Laws and Regulations
Alternative Fuel Standard Development
The state of Hawaii is responsible for facilitating the development of alternative fuels and supporting the attainment of a statewide alternative fuels standard. According to this standard, alternative fuels will provide 20% of highway fuel demand by 2020 and 30% by 2030. For the purposes of the alternative fuels standard, cellulosic ethanol is equivalent to 2.5 gallons of non-cellulosic ethanol. (Reference Hawaii Revised Statutes 196-42)
Alternative Fuel Tax Rate
A distributor of any alternative fuel used to operate an internal combustion engine must pay a license tax of $0.0025 for each gallon of alternative fuel the distributor sells or uses. In addition, a distributor must pay a license tax for each gallon of fuel sold or used by the distributor for operating a motor vehicle on state public highways according to the following rates:
|Ethanol||0.145 times the rate for diesel|
|Methanol||0.11 times the rate for diesel|
|Biodiesel||0.25 times the rate for diesel|
|Propane||0.33 times the rate for diesel|
For other alternative fuels, the rate is based on the energy content of the fuels as compared to diesel fuel, using a lower heating value of 130,000 British thermal units per gallon as a standard for diesel, so that the tax rate, on an energy content basis, is equal to one-quarter the rate for diesel fuel. Counties may impose additional taxes. (Reference Hawaii Revised Statutes 243-4 and 243-5)

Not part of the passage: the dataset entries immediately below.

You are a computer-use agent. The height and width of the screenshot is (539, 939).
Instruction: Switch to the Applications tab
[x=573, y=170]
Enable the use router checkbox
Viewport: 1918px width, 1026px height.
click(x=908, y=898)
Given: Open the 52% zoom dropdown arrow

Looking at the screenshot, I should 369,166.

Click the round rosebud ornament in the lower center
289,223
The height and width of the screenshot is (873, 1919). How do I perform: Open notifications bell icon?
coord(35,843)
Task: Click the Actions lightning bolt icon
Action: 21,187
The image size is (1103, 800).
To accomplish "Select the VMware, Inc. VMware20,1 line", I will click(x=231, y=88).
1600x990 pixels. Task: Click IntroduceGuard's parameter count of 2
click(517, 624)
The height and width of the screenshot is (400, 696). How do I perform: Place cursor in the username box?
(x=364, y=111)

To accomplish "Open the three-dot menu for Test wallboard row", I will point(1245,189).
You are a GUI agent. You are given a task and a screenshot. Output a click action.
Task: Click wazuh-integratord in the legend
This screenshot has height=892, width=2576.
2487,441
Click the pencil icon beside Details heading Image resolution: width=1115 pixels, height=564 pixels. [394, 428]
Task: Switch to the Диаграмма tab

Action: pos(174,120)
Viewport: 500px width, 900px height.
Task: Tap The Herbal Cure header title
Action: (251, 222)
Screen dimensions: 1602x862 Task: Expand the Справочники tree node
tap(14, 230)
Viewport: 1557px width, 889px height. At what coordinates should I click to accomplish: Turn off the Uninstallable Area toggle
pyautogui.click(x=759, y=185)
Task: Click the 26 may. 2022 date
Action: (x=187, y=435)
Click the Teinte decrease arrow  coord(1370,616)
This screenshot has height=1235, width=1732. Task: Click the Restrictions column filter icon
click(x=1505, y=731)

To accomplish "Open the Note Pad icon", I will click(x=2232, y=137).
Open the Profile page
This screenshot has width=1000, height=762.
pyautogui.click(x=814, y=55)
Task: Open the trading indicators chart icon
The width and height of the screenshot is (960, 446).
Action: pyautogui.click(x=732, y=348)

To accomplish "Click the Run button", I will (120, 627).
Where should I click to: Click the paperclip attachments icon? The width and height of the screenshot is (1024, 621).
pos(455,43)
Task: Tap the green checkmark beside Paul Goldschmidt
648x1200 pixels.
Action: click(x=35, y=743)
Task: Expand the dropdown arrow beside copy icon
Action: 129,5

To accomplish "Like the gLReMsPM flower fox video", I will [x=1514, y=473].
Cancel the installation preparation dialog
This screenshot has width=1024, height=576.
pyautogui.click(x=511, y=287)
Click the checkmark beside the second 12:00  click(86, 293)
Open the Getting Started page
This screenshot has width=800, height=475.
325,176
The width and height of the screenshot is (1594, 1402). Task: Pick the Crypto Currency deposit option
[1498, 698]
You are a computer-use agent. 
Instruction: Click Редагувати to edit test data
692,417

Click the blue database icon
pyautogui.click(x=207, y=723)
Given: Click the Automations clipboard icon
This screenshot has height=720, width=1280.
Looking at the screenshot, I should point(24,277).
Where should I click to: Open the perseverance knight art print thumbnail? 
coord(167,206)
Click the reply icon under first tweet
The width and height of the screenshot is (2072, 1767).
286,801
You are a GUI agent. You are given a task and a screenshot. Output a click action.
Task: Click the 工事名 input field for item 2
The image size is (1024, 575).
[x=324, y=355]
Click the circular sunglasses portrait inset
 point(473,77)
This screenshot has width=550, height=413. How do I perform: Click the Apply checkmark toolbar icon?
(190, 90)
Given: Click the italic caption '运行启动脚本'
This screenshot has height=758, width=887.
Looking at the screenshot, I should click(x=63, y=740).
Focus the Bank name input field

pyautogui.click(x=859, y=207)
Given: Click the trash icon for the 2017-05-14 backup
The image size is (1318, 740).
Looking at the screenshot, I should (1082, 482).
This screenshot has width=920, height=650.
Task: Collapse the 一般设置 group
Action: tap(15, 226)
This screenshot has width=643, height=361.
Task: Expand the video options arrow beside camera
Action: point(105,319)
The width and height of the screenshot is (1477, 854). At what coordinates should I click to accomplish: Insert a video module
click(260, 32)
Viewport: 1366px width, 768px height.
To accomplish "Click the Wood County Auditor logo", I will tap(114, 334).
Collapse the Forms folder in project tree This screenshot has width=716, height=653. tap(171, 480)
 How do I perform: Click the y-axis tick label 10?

Alternative Fuel Vehicle (AFV) Registration
Owners of plug-in electric vehicles and AFVs must pay an annual fee of $50, in addition to standard registration fees. Fees contribute to the State Highway Fund. (Reference Hawaii Revised Statutes 249-31)
Alternative Fuel and Advanced Vehicle Acquisition Requirements
State and county agencies must purchase light-duty vehicles that reduce petroleum consumption. Vehicle purchasing priority is as follows:
- Plug-in electric vehicles;
- Hydrogen or fuel cell vehicles;
- Other alternative fuel vehicles;
- Hybrid electric vehicles; and
- Vehicles identified as top performers for fuel economy in the U.S. Environmental Protection Agency's annual "Fuel Economy Leaders" report.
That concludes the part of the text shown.